A meaningful portion of mined coins haven’t moved in over a decade. Satoshi’s estimated 1.1 million BTC have not budged since 2010 and probably never will. Lost coins — keys destroyed, drives wiped, seed phrases forgotten — are conservatively estimated in the millions. None of those can actually be sold at the current price. Market cap assumes every coin is liquid. It isn’t. Treat it as a comparative anchor across time and against other assets, not as a literal valuation of “all the Bitcoin.”
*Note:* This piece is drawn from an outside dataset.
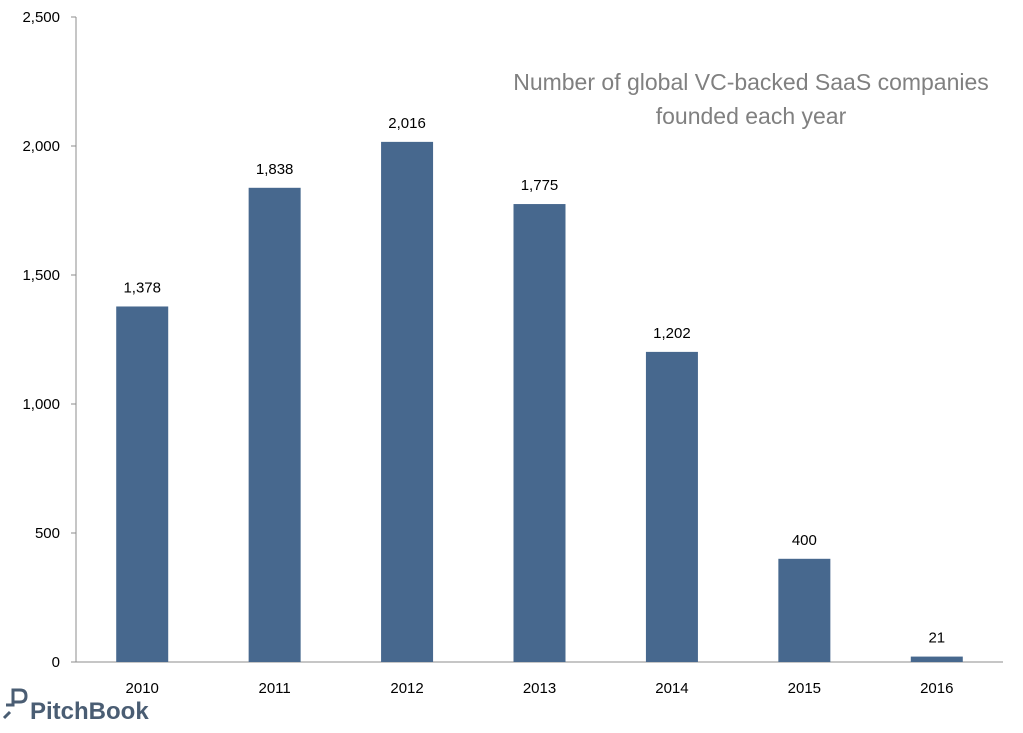  I want to click on y-tick-label: 1,000, so click(41, 404).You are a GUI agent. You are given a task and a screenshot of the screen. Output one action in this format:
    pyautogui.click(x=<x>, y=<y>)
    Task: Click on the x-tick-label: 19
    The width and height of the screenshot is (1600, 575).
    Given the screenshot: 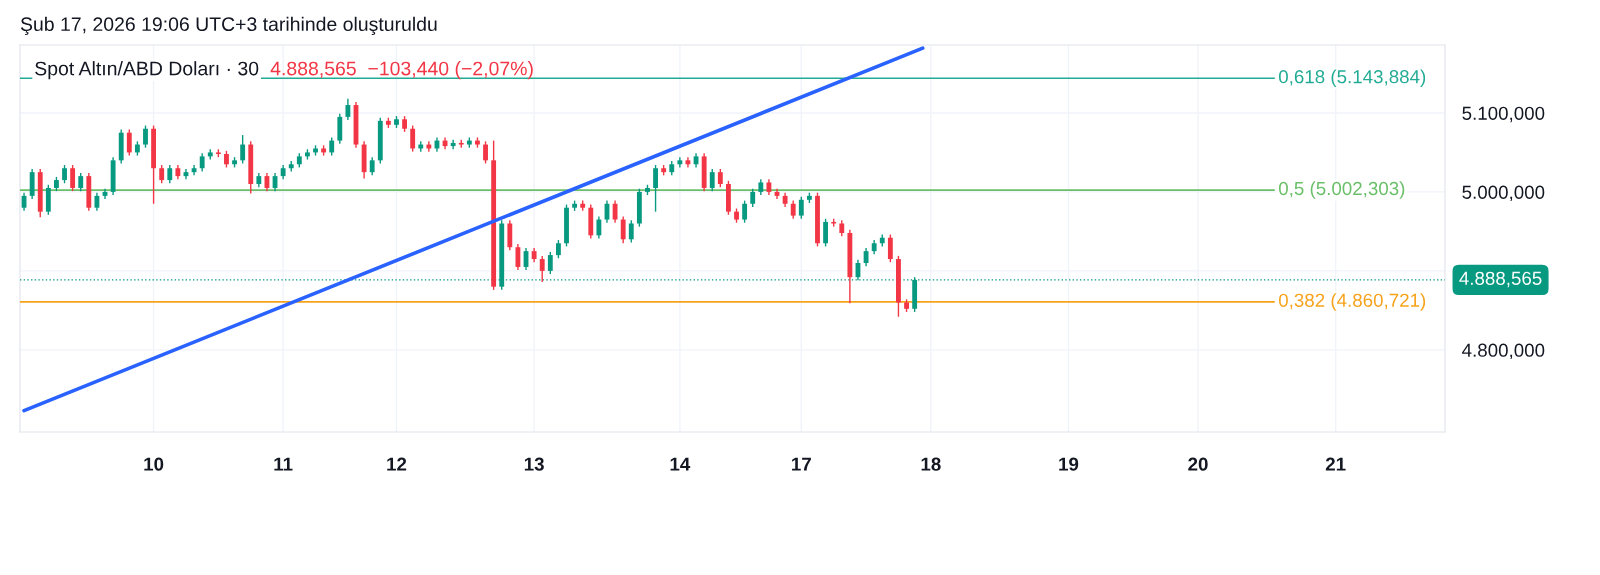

Circulating versus total supply
Bitcoin has a hard cap. The whitepaper and source code agree: the block subsidy halves every 210,000 blocks (roughly four years), and the geometric series converges. Terminal supply lands at approximately 20.999999 million BTC — a hair under 21 million, thanks to an early integer-rounding quirk. Today about 19.85 million are mined; the rest emerges block by block as halvings cut issuance.
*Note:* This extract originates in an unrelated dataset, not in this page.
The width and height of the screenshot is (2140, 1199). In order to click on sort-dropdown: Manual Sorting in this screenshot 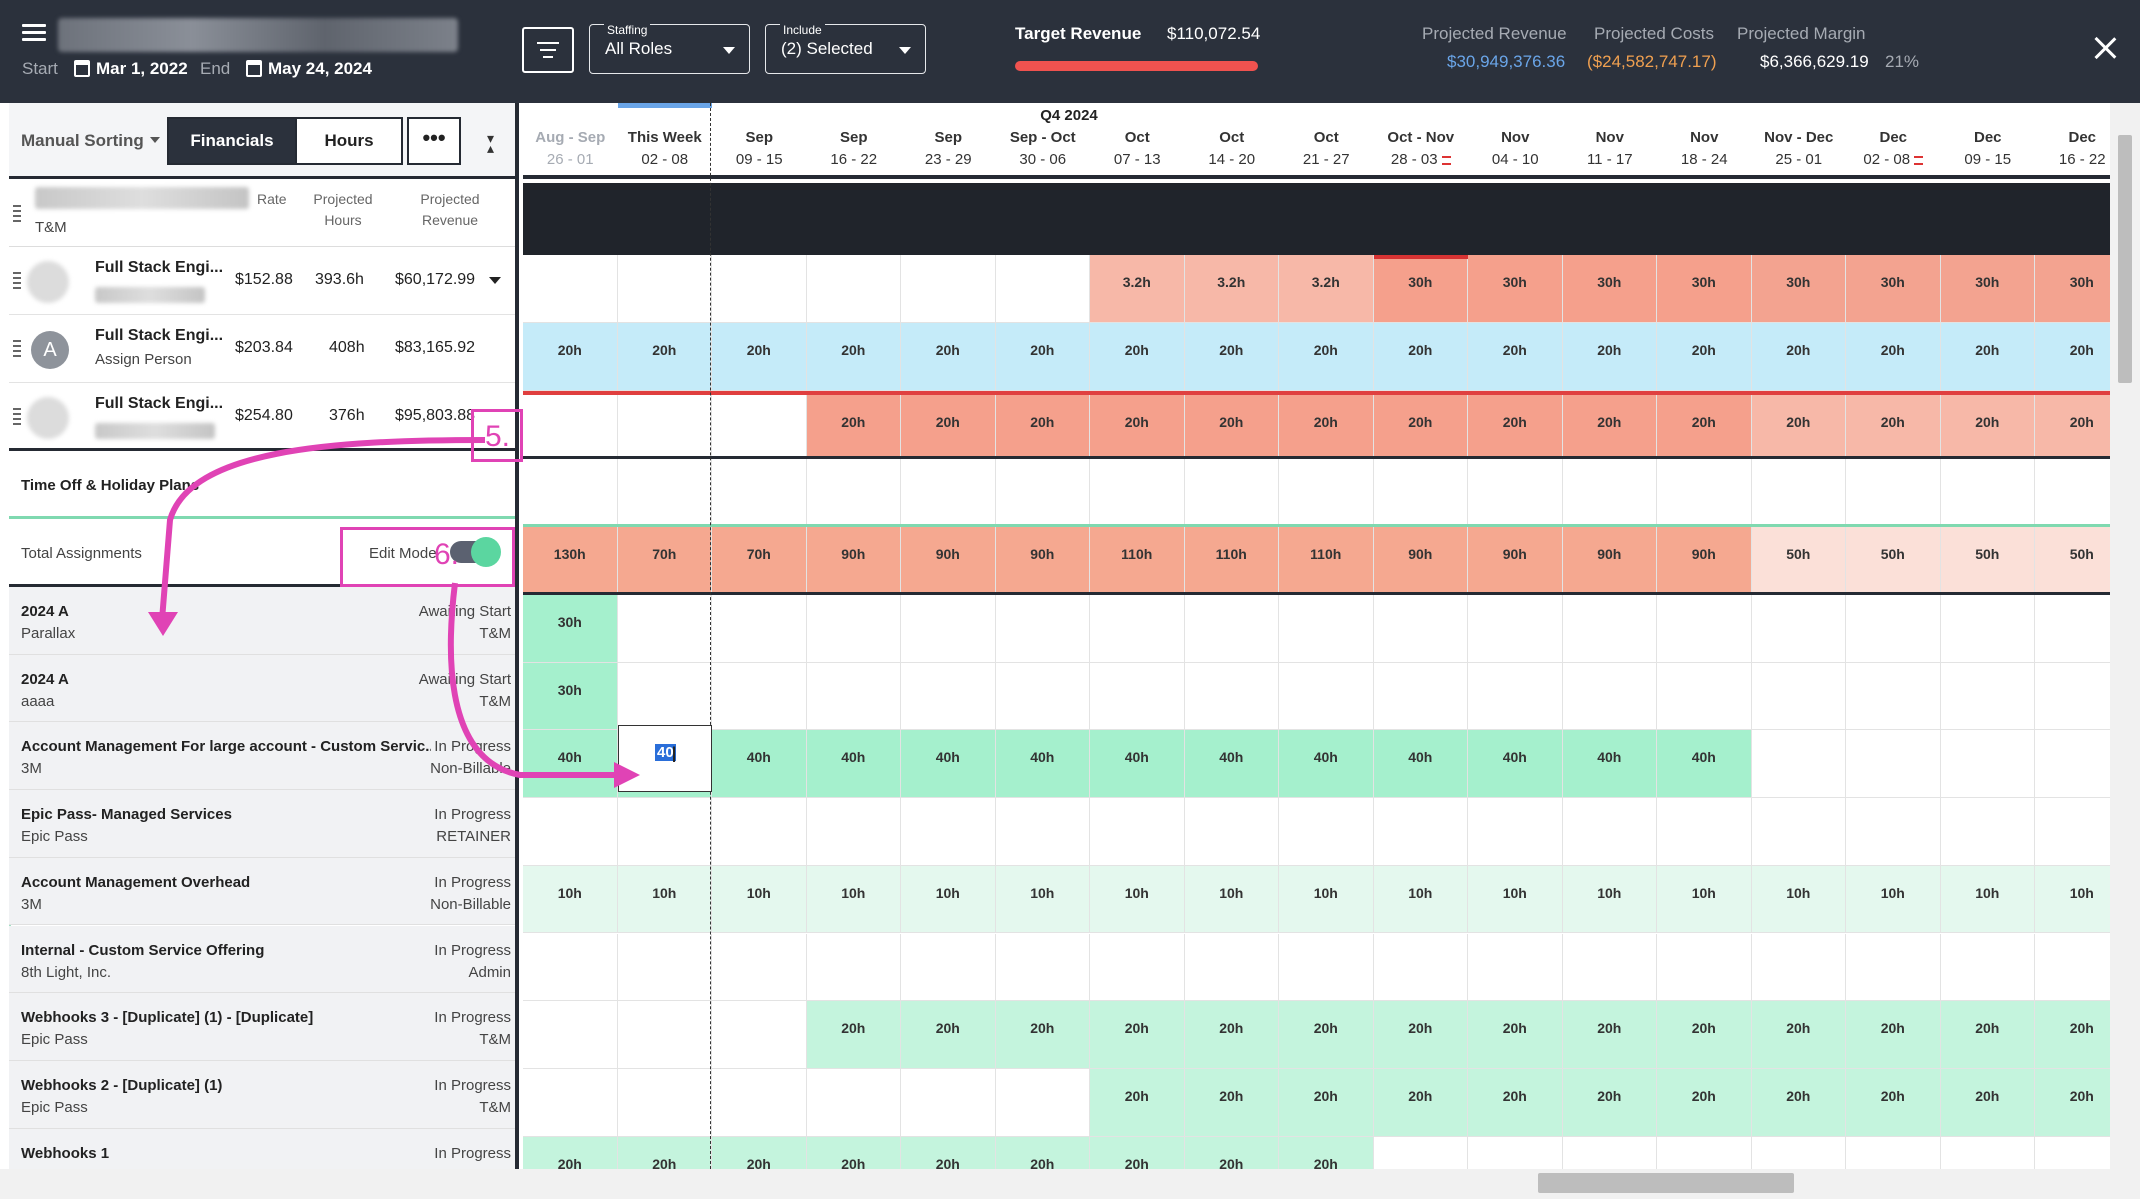, I will do `click(90, 141)`.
This is why “circulating supply” and “total supply” are essentially the same number for Bitcoin. No treasury, no founder allocation, no unlock cliff. What exists exists because it was mined under the same rules every node enforces. Jameson Lopp maintains a clean reference at lopp.net/bitcoin-information.html.
Why we use CoinGecko
For pricing I use the CoinGecko API. It’s free at our volume, supports 60+ fiat currencies — including THB, which many providers skip — and has been more stable in my testing than alternatives. For block and mempool data I use mempool.space directly. Don’t trust, verify: every number on this site links back to a primary source you can check.
Reading the 24h change
The 24h price change is the most-clicked, least-useful number on every Bitcoin dashboard, including this one. A 2% daily move means almost nothing. ETF flow imbalances, futures basis arbitrage, leverage liquidations cascading on perps, a single whale rebalancing — any of these can produce intraday moves that reverse the next day. The number is honest; the implied story usually isn’t.
I don’t use the 24h change to make decisions, and I’d suggest you don’t either. Stack on a schedule. Look at multi-month trends if you must look. The daily candle is mostly noise.
The sat per dollar mental model
The single most useful framing I’ve internalized: invert the price. Instead of “Bitcoin is at $95,000,” think “one dollar buys about 1,053 sats.” That’s sats-per-USD. As Bitcoin appreciates, sats-per-USD falls. The end state — hyperbitcoinization — is sats-per-USD approaching zero, because no quantity of dollars meaningfully purchases sats anymore.
This frame fixes a psychological bug in fiat-denominated thinking. When the BTC/USD chart goes up, sats-per-USD goes down, and stacking gets harder. When everyone panics and the chart is red, sats-per-USD goes up, and your stack accelerates. The chart at the top of this page is fiat-pricing Bitcoin. The mental model I actually use is Bitcoin-pricing fiat.